● About this task
The listing below holds a line with "The height and" and a later line with "Click the Surname". Write out those two lines and every line between them, exactly, and nothing else.

[[ Record extracts open ]]

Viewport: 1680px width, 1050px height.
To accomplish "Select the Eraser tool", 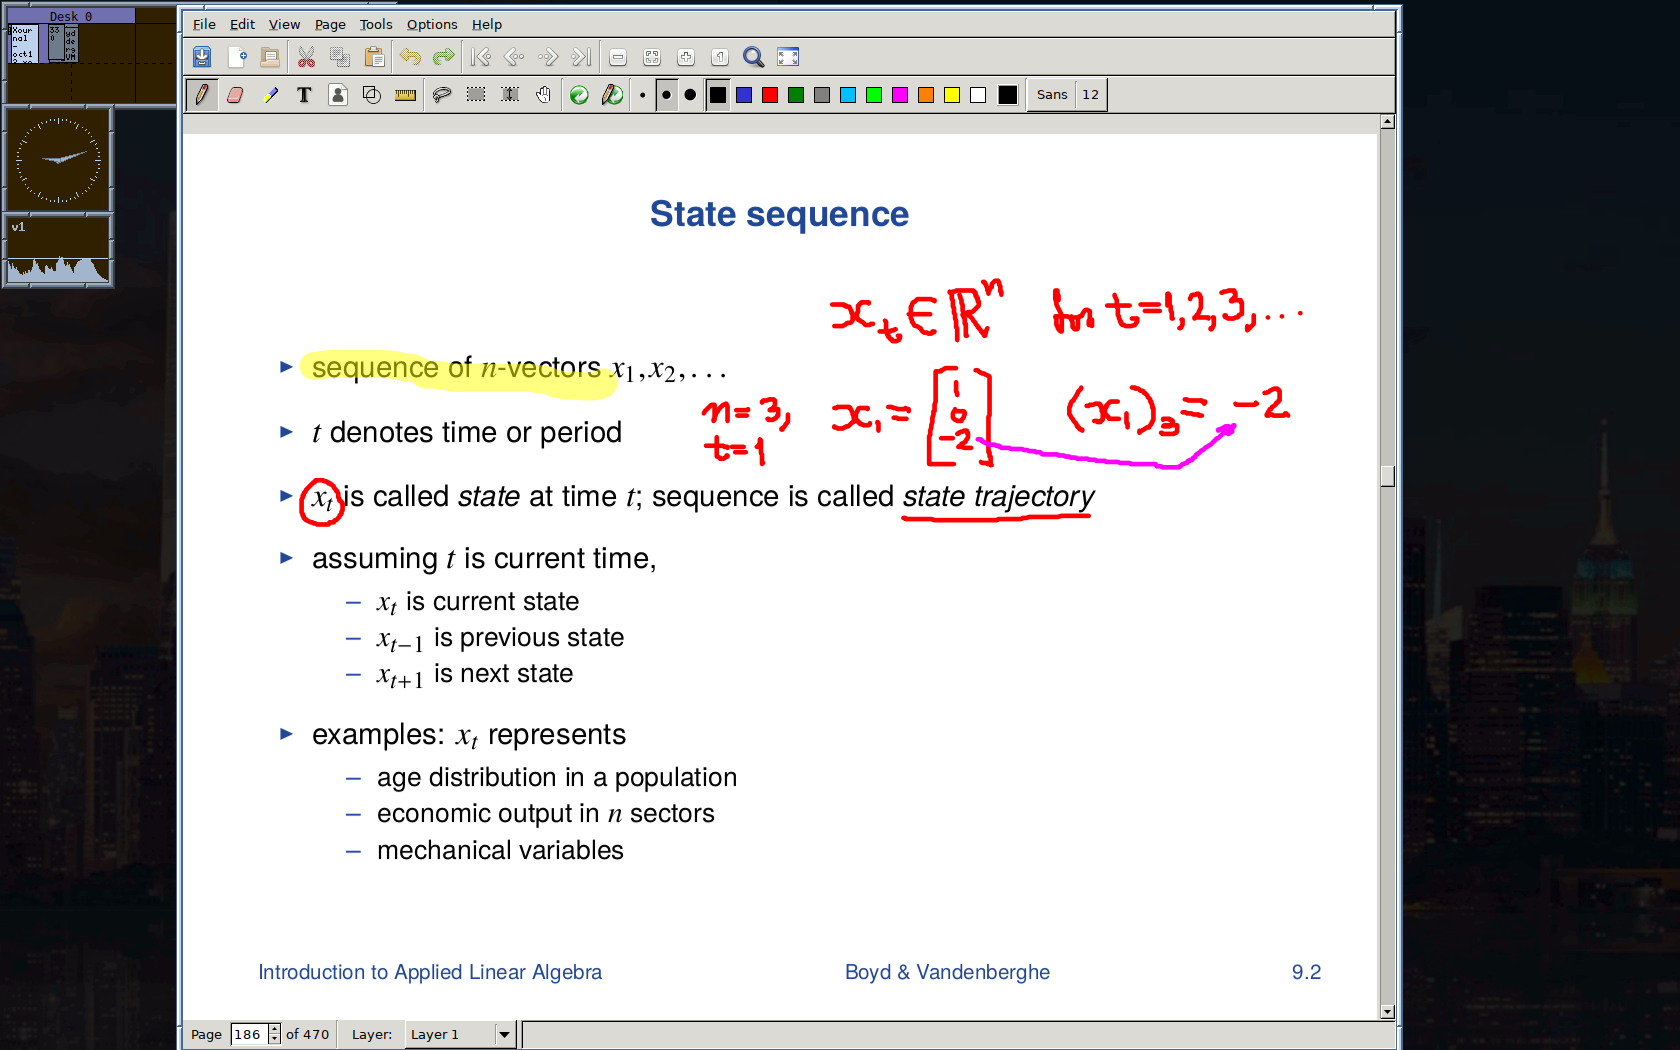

[[ Record extracts closed ]]
[[ Record extracts open ]]

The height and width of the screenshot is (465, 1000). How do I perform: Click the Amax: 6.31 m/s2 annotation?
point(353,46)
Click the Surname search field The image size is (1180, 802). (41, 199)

[[ Record extracts closed ]]
[[ Record extracts open ]]

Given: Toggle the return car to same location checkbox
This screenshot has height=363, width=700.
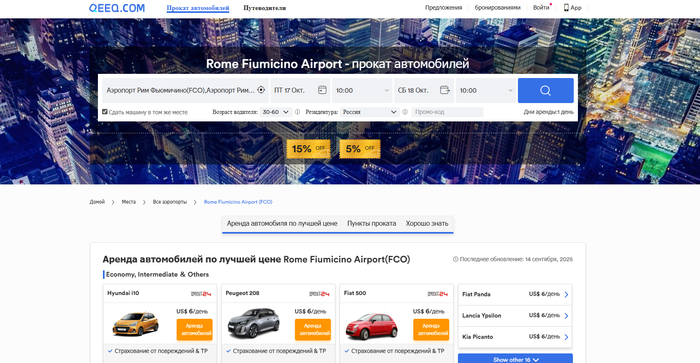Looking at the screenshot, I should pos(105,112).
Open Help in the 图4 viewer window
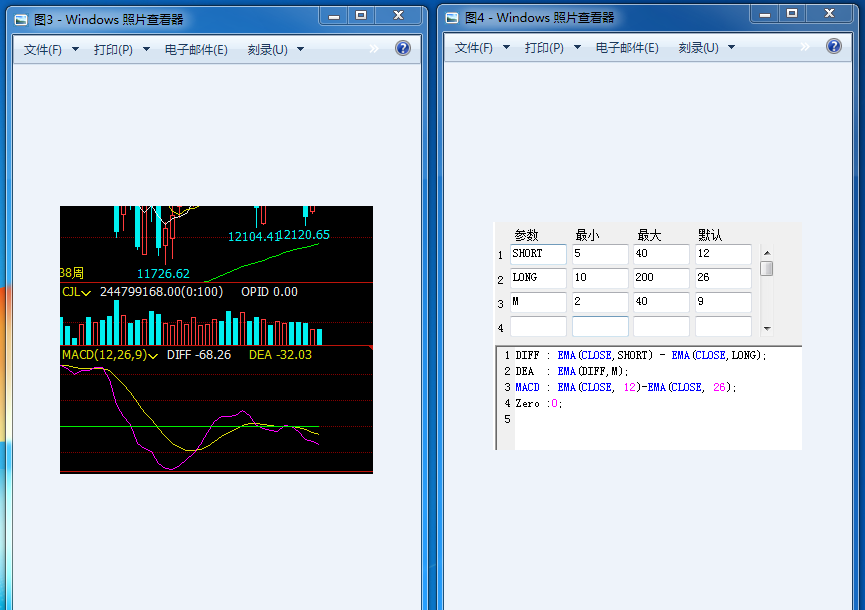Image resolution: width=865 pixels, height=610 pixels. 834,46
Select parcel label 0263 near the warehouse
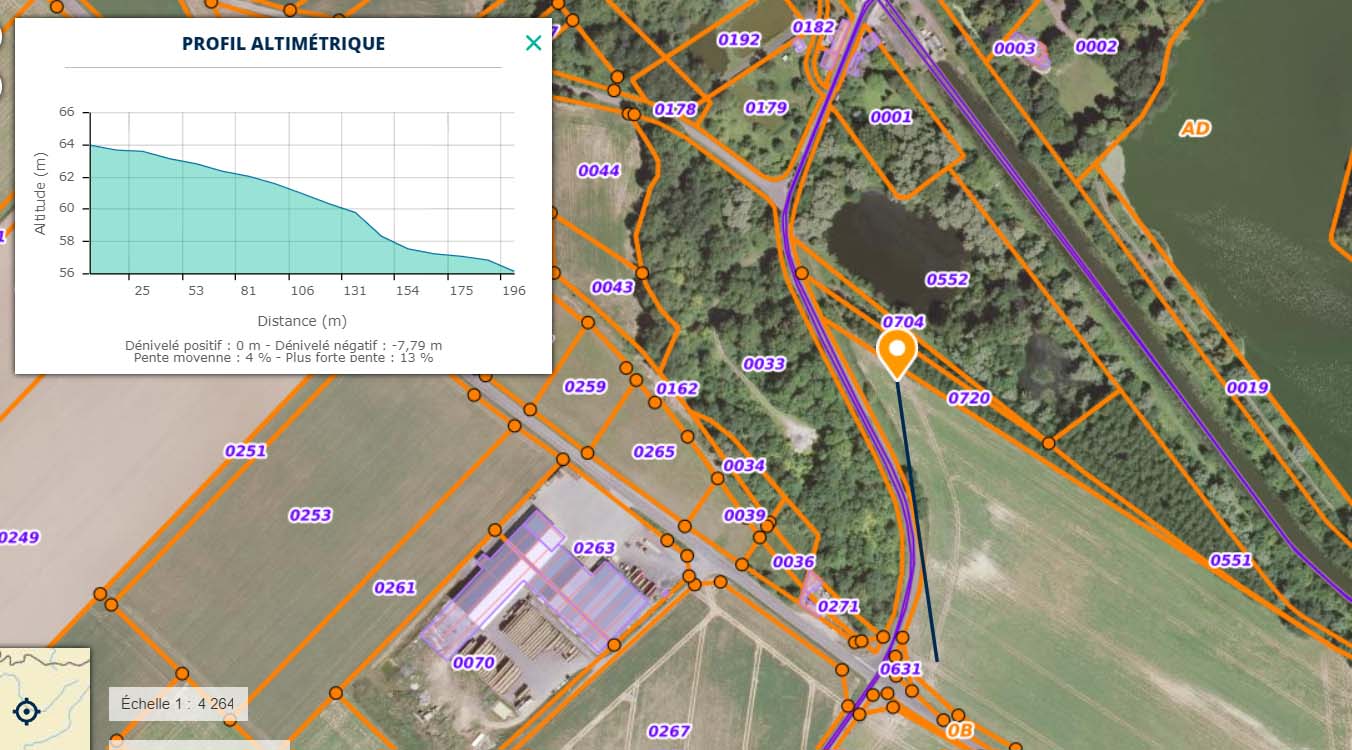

[[ Record extracts closed ]]

● Result of the task
The height and width of the screenshot is (465, 1000). How do I perform: Click the Amax: 6.31 m/s2 annotation?
point(353,46)
Click the Surname search field The image size is (1180, 802). (41, 199)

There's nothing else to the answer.